Damaged myocardium is replaced by fibrotic scar tissue, which compromises the contractile function of the surviving myocardium, ultimately leading to heart failure. Reactivation of the cell cycle in surviving cardiomyocytes is one strategy that can augment the number of myocytes in the diseased hearts. Potential therapeutics for MI focus on the characterization of existing models and on the combinatorial testing of various cell cycle regulators to identify the genes and/or pathways that promote cardiomyocyte proliferation. Many cell-cycle regulatory genes, including p2732,33, have been validated by generating transgenic models with the desired gene expression patterns and evaluating their regenerative response to experimentally induced injury. Because p27 is only one component of the timing mechanism for cell cycle arrest, it cannot enable cells to exit the cell cycle by itself33, and the partial loss of p27 might prevent cellular hypertrophy32.

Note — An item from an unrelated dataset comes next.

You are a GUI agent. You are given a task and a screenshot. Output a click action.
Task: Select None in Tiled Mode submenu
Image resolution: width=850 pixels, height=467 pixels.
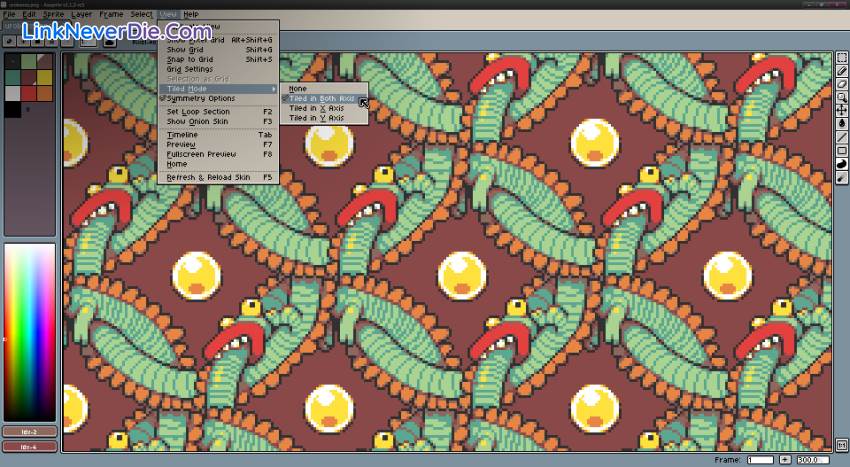click(x=299, y=88)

As shown in our experiments, diminished survival was found in p27−/− mice at the earliest stages after MI but not in WT and p27+/− mice. In contrast, p27 haplo-insufficient mice exhibited significant decreases in apoptosis and infarct size during early stages post MI. Improved heart function, decreased myocardium damage and increased angiogenesis were observed in p27+/− mice. The results revealed that p27 haplo-insufficiency plays a positive role during the early stages of post-MI repair. Moreover, following the progression of MI, p27 expression was up-regulated in both p27+/− and WT mice. This regulation indicates that p27 exhibits its inhibitory effect in WT and in p27+/− mice after the acute phase. This effect might prevent long-term ventricular decompensation remodeling and diet-induced atherosclerosis, and the partial reservation of p27 could be qualified27,34. Therefore, haplo-insufficiency (but not deletion) of p27 might mitigate heart injury.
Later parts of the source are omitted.